Dim Arr数値: Arr数値 = IIf(IsArray(pArr数値(0)), pArr数値(0), pArr数値)

と、1行で済むので、対策としては悪くない気はします。


ただ、ラッパーの役割を果たせず、元関数を書き換えてしまっているのは、気持ちよくはないですね。


だいたいは同じ動きをしてくれますが、
完全に同じ挙動というわけにはいかないため注意が必要です。


一番わかりやすい注意点は、「元のParamArrayが、元々配列をうけとる想定の関数」では、当たり前ですがうまくいきません。

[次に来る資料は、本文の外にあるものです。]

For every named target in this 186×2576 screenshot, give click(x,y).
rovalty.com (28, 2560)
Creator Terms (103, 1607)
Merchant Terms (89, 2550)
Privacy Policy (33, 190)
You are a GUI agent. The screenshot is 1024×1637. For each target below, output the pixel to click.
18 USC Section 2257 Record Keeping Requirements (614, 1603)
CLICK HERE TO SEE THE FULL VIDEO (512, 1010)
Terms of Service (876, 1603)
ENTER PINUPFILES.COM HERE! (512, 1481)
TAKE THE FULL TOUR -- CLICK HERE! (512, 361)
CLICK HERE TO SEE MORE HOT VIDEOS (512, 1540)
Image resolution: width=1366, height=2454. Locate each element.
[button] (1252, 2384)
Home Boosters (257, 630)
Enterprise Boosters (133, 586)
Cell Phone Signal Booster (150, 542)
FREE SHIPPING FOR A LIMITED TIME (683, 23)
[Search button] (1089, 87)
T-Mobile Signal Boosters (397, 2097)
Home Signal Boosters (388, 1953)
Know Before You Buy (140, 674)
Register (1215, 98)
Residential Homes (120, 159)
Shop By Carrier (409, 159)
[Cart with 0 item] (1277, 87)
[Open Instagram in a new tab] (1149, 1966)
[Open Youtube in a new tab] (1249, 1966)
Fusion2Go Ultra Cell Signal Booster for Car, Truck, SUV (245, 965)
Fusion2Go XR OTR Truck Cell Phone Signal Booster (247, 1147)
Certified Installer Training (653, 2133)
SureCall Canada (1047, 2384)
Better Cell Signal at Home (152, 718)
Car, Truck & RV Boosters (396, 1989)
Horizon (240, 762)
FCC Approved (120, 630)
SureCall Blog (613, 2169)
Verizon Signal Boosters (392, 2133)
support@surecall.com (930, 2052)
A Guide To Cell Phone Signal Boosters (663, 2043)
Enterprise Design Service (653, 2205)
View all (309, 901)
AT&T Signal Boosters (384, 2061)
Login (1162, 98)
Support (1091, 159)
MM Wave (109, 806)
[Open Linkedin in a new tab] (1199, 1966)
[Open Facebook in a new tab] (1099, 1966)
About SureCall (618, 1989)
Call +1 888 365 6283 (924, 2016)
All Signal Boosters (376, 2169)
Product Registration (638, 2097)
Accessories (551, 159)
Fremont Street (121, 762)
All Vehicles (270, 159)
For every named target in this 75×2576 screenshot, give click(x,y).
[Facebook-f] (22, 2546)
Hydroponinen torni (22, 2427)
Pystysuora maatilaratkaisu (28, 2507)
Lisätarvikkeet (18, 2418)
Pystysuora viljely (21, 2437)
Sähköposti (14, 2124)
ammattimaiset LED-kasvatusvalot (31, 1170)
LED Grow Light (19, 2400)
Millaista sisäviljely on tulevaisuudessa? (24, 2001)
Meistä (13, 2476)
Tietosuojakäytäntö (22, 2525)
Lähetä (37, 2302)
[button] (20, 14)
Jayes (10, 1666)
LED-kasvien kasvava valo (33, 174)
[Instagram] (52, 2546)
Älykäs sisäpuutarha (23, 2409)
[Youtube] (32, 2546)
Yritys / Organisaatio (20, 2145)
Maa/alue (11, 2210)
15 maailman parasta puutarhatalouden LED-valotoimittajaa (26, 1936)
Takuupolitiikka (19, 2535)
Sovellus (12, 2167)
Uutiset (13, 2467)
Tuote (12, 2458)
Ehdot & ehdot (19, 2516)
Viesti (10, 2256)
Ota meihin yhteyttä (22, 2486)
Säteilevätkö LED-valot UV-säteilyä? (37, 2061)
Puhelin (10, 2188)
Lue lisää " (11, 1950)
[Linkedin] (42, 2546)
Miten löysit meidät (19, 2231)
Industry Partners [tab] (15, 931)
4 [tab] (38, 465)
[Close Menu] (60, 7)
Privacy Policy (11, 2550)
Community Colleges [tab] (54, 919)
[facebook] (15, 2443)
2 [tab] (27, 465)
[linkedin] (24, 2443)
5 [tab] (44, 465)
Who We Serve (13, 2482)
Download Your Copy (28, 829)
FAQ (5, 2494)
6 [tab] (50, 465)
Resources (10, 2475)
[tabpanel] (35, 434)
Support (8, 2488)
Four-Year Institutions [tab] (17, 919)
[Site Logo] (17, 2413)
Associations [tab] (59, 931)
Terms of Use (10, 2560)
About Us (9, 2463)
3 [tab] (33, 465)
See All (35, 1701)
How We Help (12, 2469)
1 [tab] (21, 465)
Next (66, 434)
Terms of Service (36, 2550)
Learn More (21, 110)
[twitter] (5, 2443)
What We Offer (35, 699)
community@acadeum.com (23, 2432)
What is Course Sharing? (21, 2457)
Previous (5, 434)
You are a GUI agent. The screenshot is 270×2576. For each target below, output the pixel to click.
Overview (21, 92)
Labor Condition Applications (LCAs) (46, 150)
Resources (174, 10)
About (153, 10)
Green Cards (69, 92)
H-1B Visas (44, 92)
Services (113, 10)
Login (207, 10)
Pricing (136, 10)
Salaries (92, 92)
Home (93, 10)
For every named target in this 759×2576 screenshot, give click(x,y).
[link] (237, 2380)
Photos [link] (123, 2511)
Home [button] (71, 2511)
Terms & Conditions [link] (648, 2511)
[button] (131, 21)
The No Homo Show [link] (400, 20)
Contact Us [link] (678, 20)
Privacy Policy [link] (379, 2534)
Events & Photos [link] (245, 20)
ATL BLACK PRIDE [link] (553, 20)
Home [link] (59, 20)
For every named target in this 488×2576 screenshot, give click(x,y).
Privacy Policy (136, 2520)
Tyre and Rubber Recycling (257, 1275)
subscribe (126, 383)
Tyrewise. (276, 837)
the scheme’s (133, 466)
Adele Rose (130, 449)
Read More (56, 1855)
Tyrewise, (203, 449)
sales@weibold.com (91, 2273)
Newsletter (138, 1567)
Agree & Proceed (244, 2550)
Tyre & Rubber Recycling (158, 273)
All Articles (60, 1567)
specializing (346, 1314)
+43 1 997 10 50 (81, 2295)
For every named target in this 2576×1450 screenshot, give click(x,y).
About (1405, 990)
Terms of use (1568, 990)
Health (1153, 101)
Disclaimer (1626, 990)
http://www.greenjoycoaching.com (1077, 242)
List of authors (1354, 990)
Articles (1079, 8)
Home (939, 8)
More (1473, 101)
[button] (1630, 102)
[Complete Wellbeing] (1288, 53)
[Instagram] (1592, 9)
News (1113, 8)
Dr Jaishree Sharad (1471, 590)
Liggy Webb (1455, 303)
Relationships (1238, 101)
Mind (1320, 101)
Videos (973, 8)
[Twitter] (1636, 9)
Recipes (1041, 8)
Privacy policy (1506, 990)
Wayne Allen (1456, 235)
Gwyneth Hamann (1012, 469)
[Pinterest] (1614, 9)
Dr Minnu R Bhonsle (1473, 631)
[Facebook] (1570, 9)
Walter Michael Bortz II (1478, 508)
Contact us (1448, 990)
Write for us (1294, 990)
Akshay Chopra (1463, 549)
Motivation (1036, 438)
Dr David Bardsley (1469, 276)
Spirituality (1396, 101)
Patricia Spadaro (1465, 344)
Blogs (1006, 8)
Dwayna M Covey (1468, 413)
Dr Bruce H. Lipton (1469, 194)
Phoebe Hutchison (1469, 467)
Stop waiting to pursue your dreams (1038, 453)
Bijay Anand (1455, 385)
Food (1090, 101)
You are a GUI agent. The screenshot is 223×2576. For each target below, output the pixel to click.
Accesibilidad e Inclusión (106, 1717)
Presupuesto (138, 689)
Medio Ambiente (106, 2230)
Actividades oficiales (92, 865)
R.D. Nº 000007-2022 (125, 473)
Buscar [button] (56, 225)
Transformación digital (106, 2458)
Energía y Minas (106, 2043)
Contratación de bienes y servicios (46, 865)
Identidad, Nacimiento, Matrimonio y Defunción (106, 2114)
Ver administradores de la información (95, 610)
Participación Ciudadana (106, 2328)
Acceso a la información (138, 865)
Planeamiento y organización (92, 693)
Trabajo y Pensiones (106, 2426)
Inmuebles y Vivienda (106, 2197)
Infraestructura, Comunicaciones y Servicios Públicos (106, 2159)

また、このコードのままでは、「元のParamArrayに要素を追加して渡す」ことはできません。第1要素が配列だった時点で、第2要素は無視していますからね。


一発解答な方法ではありませんので、関数ごとに微調整は必要になると思います。
ご注意ください。


なお、元の関数に「配列も受け取ることができる」という副産物ができるので、

Debug.Print 足し算(Array(1, 2, 3, 4))
Debug.Print 足し算(Split("1,2,3,4", ","))

このように、配列を渡して動かすことができるようになっています。
これはこれで便利な場面がありますね。


ということで、完全回答でなく申し訳ありませんが、
何かのヒントになれば幸いです。